By aligning herself with the Conservatives, Greene Raine risks alienating a few long-time supporters, but she says she is comfortable with the values of the Harper government.
“They (her views) are pretty much aligned. I will say I have been very much concerned over the years with the rising deficit and it was nice to see it being paid down, and now it’s gone back up again, and we are going to have to move in the next phase to paying it down again … I think we are on the right track there.”
She thinks the stimulus package that the Harper government introduced a year ago was smartly designed in that it offered investments in infrastructure, not social programs, so that when the package expires there are not ongoing spending programs to have to pay for.
At another point, as part of a long discussion on a pet topic, aboriginal issues, Greene Raine suggests that Canada’s status as nation of many immigrants is partly to blame for intransigence in dealing with First Nations problems. “There’s a lot of discrimination. There’s a lot of, ‘I came here from X country with nothing, and I’ve worked hard, why should I pay for these people …’ You know, immigrants don’t have much sympathy for native people.”

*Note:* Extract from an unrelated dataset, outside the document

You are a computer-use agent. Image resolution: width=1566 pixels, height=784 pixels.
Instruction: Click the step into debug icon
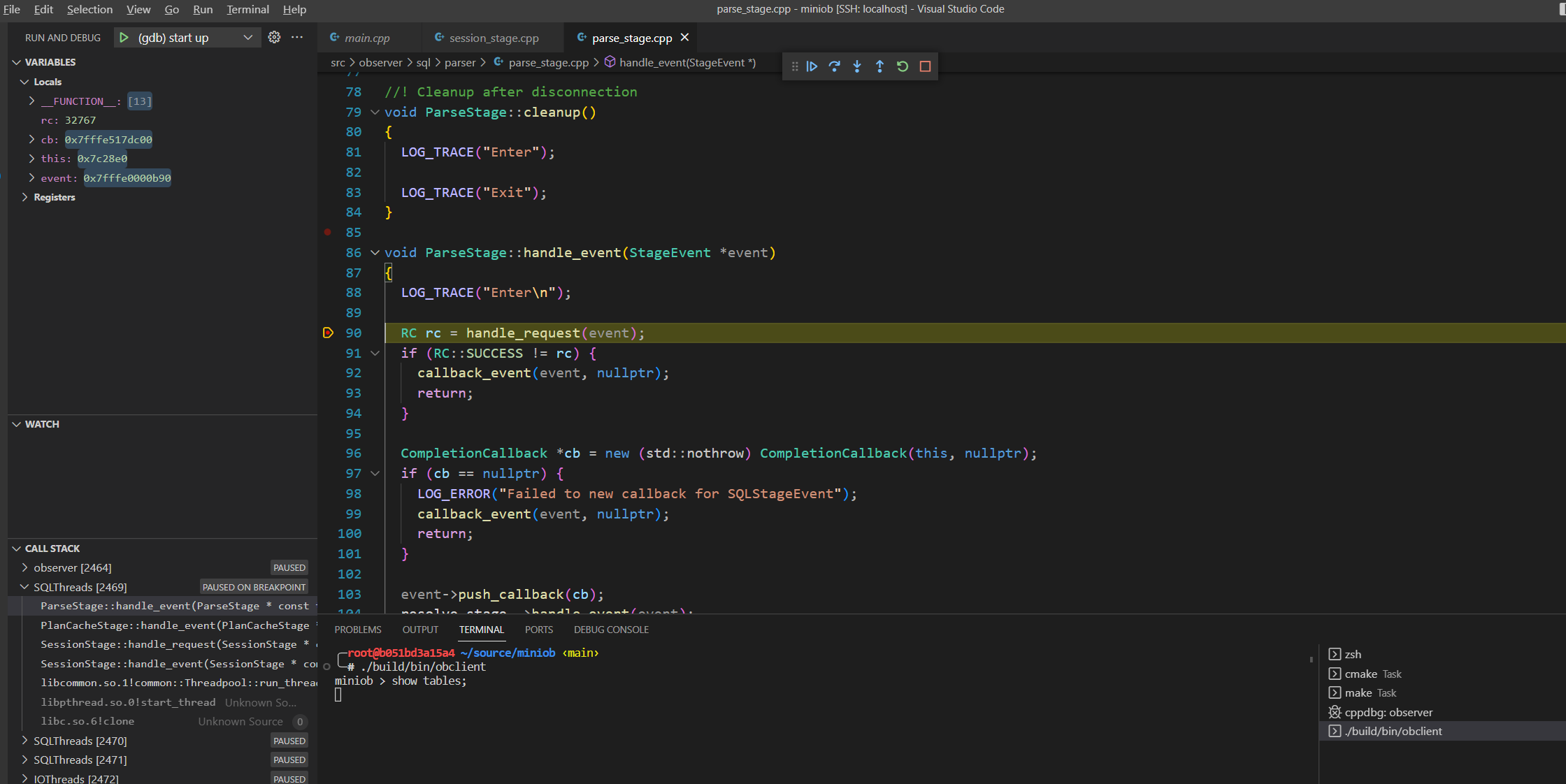pos(857,66)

Health care is another priority for her.
“One thing that is important is that we take a good, open-minded look at delivering health care. There are some countries in the world where they have a blend of publicly financed health care with private delivery mechanisms. Wherever that makes sense, we should be doing it, because my gut feeling is that whenever anything is delivered by the government, it costs more … the government’s role is to regulate the quality of what is being delivered, but the actual delivery of it probably needs a blend.”
And so for Nancy and Al Raine, winter skiers and summer golfers, the plan to spend retirement winters at Cahilty Lodge and summers at a new home near the River Shore Golf Course east of Kamloops has taken a detour. Greene Raine says she insisted on having a garden at the new place but since her Senate appointment, Al has had to do the gardening. “He grew some great tomatoes last year,” she says, humour in her voice.
They are both in perfect health, Green Raine reports. “We are in our prime.”
Now that’s a telling statement for a former world champion who might have been thought to have reached her peak back in 1968.
Greene doesn’t waste time
• On Feb. 15, 1968 at the Grenoble Olympics, Nancy Greene turned in a run of one minute, 51.97 seconds to win the giant slalom gold by a margin of 2.64 seconds over Annie Famose of France, one of the widest in skiing history. Sports Illustrated for Kids reported recently that Greene “broke the clock.” Greene explains on her website: “I skied the race of my life and was so far ahead when I crossed the finish line that for a second or two my time did not go up on the electronic scoreboard. In the place where my time should have been there were numbers that didn't make sense. … Later I asked a man from Omega why there was a delay in showing my time and he told me that because I was so far ahead some sort of 'over-ride' kicked in and the time had to be confirmed by the Omega folks.”
• Post Olympics, Greene proceeded to establish a family in record time as well. She fell in love with Al Raine in 1968; got married in April 1969; and had twin sons nine months later in January, 1970.